This book is a thesis. A thesis tries to prove something, or introduce original thought, or both. It attempts to advance an argument about a specific point, and the case I wish to advance in this thesis is that baseball is the greatest game of all.
By greatest, I don’t mean most popular. Great and popular aren’t necessarily the same. After all, Americans don’t have a reputation for the highest taste. But if there was a debate between baseball—our greatest game—and football—reportedly our most popular—over which sport should be declared the National Pastime, baseball would have such an unbeatable lead by the debate’s second round the judges could go home. But, of course, there is no such thing as an unbeatable lead in baseball—“It ain’t over ‘til it’s over,” as Yogi Berra said—and the remaining rounds would be played anyway to give the football debaters a hopeless chance of catching up. If their side had been ahead in the late rounds, they would have tried to run out the clock.

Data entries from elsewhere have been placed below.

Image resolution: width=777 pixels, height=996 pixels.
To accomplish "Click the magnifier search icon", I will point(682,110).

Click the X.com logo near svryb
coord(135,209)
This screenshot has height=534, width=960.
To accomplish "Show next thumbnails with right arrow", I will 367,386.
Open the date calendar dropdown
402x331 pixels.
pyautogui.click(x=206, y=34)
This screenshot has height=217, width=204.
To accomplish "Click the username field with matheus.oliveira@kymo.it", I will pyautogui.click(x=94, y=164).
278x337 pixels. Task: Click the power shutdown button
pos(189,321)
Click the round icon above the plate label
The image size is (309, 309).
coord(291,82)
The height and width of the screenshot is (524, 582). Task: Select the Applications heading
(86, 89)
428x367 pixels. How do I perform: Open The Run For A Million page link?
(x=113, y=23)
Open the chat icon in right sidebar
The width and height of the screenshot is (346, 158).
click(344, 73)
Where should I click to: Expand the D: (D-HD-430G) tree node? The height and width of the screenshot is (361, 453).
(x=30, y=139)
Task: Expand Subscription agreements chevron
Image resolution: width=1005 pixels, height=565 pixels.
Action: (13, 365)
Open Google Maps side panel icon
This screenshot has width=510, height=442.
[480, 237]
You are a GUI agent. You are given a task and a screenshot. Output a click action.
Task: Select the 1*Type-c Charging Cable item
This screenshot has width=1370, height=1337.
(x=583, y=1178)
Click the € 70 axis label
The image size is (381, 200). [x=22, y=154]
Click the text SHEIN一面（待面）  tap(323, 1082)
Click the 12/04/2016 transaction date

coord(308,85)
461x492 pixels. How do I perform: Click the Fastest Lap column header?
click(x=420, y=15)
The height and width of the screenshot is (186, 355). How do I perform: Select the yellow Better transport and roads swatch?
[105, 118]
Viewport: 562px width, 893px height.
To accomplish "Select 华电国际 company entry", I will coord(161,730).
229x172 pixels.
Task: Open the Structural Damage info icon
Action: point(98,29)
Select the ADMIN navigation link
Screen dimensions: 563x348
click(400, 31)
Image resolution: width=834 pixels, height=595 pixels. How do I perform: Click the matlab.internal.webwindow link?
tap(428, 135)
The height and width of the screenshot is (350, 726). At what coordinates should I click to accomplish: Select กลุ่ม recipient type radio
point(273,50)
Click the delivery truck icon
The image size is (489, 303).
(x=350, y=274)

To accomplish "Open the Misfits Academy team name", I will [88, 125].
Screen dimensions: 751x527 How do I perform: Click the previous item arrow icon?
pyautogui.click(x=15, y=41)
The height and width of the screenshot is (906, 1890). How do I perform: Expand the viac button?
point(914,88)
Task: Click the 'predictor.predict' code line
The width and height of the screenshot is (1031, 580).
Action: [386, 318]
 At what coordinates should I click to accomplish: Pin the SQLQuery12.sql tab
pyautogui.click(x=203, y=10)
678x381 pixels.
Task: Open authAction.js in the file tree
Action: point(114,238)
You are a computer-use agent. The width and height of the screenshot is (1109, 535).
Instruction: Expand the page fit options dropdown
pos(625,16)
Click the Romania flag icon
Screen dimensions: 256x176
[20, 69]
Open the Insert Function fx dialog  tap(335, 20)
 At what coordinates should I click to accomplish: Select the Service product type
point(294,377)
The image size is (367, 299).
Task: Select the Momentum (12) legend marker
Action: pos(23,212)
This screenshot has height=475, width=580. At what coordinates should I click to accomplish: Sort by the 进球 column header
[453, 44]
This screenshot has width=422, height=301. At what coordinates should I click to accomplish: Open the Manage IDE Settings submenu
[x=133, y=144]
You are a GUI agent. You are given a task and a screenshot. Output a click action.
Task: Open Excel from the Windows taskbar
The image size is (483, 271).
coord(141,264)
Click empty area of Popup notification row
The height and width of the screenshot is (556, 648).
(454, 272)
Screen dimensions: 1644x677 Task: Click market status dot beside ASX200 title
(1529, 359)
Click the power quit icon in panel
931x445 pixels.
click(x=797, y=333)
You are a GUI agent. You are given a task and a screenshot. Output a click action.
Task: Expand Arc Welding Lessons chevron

And with that, I make the first point of my thesis.
Baseball’s 1969 World Series was a classic. The Series pitted the heavily favored Baltimore Orioles against the Cinderella New York Mets. But after the Series’ first four games, two of which were played in Baltimore’s unfriendly Memorial Stadium, the Mets led three games to one and were a single win away from a stunning upset and their first championship. In Game 5,which was played in New York, the Orioles took a 3-0 lead into the late innings and appeared to have the game won. But the Mets tied the score in the 7th and scored twice in the 8th to secure a 5-3 victory and the crown.
In his postgame interview Oriole manager Earl Weaver was asked if he hadn’t thought the Orioles would hold onto their lead late in the game and bring the series back to Baltimore where they could win Games 6 and 7.
“You can never do that in baseball,” Weaver replied. “You can’t sit on a lead and run a few plays into the line and just kill the clock. You’ve got to throw the ball over the plate and give the other man his chance. That’s why baseball is the greatest game of them all.”
There is no clock in baseball. Its games are not measured by time. Theoretically, a game can last forever, with both teams given an equal number of outs. In that way, the game is highly democratic. It means that no lead is so great the losing team can’t come from behind and win. “It ain’t over ‘til it’s over,”means that in the absence of a clock the game is played until somebody wins. Yogi was brilliant. He and Earl were saying the same thing, that a team doesn’t lose any of its allotted 27 outs just because time ran out.
This thesis isn’t just about the major leagues; it’s about baseball played at any level. The game’s gifts are felt at every level. I once listened to a football fan complain that baseball was boring, its games were too slow, and there was a lot of standing around with nothing going on. My reply was football has too much standing around. After completing a play that lasts four to five seconds, football players go into secret huddles for the next twenty. I referred to columnist George Will’s famous line. “Football combines the two worst features of modern American life: violence punctuated by a committee meeting.”
Then I got serious. I said baseball is not slow. It is a leisurely game played with interludes of explosive speed. Stolen bases and triples are two of the most exciting things to watch in all of sports. The leisure leaves time for contemplation and analysis. In between baseball’s action moments important decisions are being made by every player on the field and a curious fan can lean forward in his seat and speculate what they are. What kind of pitch will the pitcher throw? Why is the right fielder playing where he is? Is the batter going to bunt to advance the baserunners? There is suspense and anticipation as the pitcher comes to his stretch before delivering every pitch.
When a batter puts a ball in play, everything happens at once. But—and here’s another reason why the game is the greatest—the fan takes it all in. He follows the ball and traces what every player involved in the play does. The outfielder chases after it. The runners round the bases. The pitcher backs up third base. The fan sees the entire play from start to finish without missing any of it and when it is over knows exactly what happened and why it happened because he was able to understand it all. The pitcher hung a curve. The outfielder missed the cutoff man. The third base coach waved a runner to a certain death at home plate. The fan saw all of this.
There’s a lot going in football but its fans aren’t privy to it. After a football play is over and twenty-two guys pull themselves up from a pile, fans can’t tell why the play turned out as it did. They think they can. But unless they’re sitting at home in front of their TV with a color analyst and instant replay to show them what they missed, they really don’t know. Football has to be watched on TV if a fan is to understand what happened. If you don’t believe me, then answer this: when a football coach answers a reporter’s question after a game by saying, “I won’t know until I see the films”, where does that leave the fan?